Na semana passada, um pedido de vista adiou a votação da proposta na comissão especial responsável pela matéria. A reunião foi marcada por empurrões e agressões verbais envolvendo parlamentares, policiais legislativos e manifestantes da União Nacional dos Estudantes (UNE) e da União Brasileira de Estudantes Secundaristas (Ubes), que protestavam contra a redução da maioridade penal. A votação no Plenário da Câmara está prevista para o dia 30 deste mês.
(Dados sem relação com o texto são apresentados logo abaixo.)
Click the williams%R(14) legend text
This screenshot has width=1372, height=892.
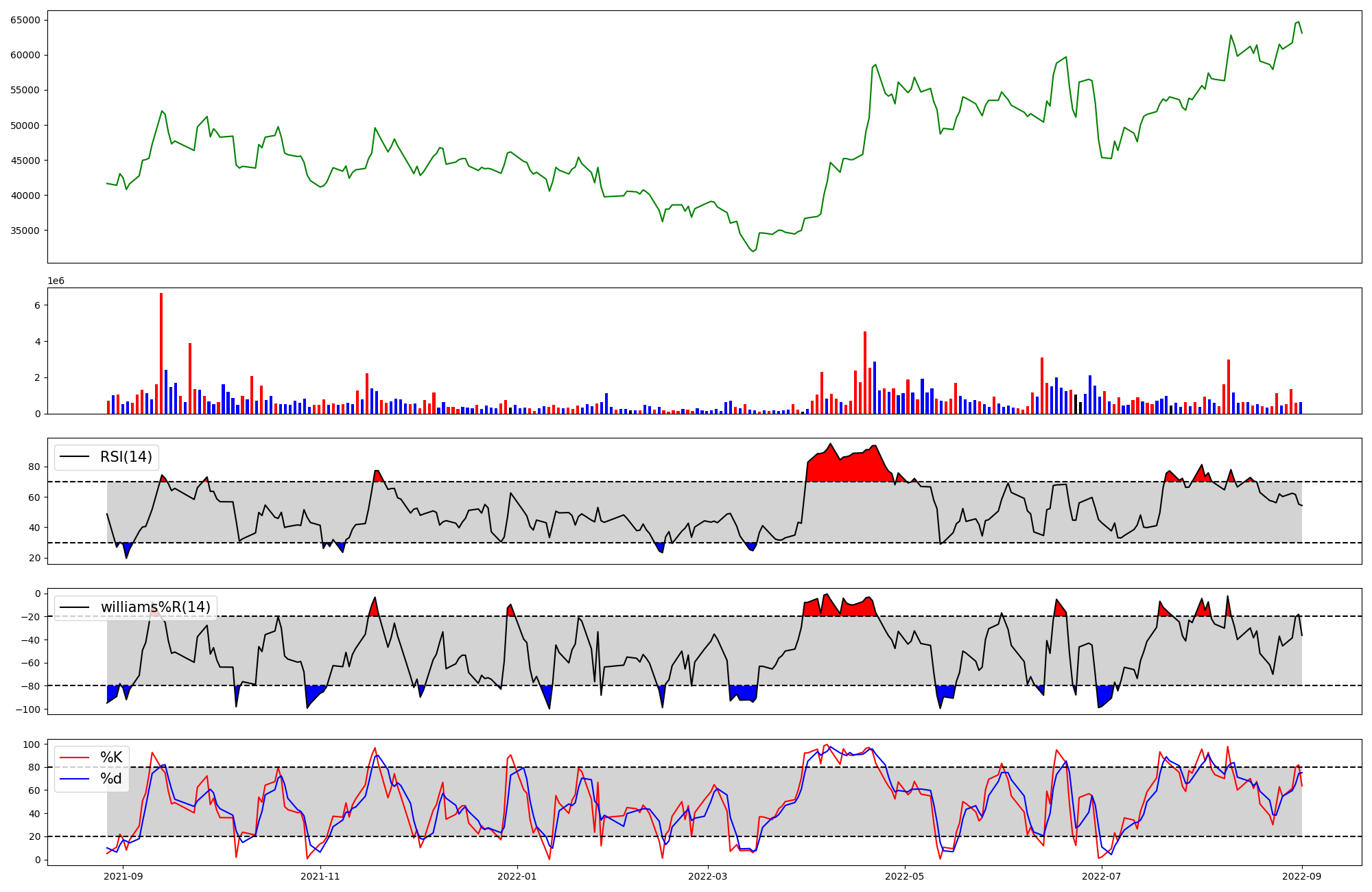click(156, 607)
Foram convidados a participar do debate:

• o ministro da Justiça, José Eduardo Cardozo;
• o ministro-chefe da Secretaria de Direitos Humanos, Pepe Vargas;
• a ex-ministra-chefe da Secretaria de Direitos Humanos, Maria do Rosário;
• o secretário de Direitos Humanos, Participação Social e Cidadania de Minas Gerais e ex-Ministro Chefe da Secretaria de Direitos Humanos, Nilmário Miranda;
• o vereador de São Paulo Ari Friendenbach, pai de Liana, assassinada aos 16 anos junto com o namorado por um grupo de criminosos liderado por um adolescente; e
• o corregedor do Ministério Público de São Paulo Paulo Afonso Garrido de Paula.

A audiência será às 10 horas, no plenário 9.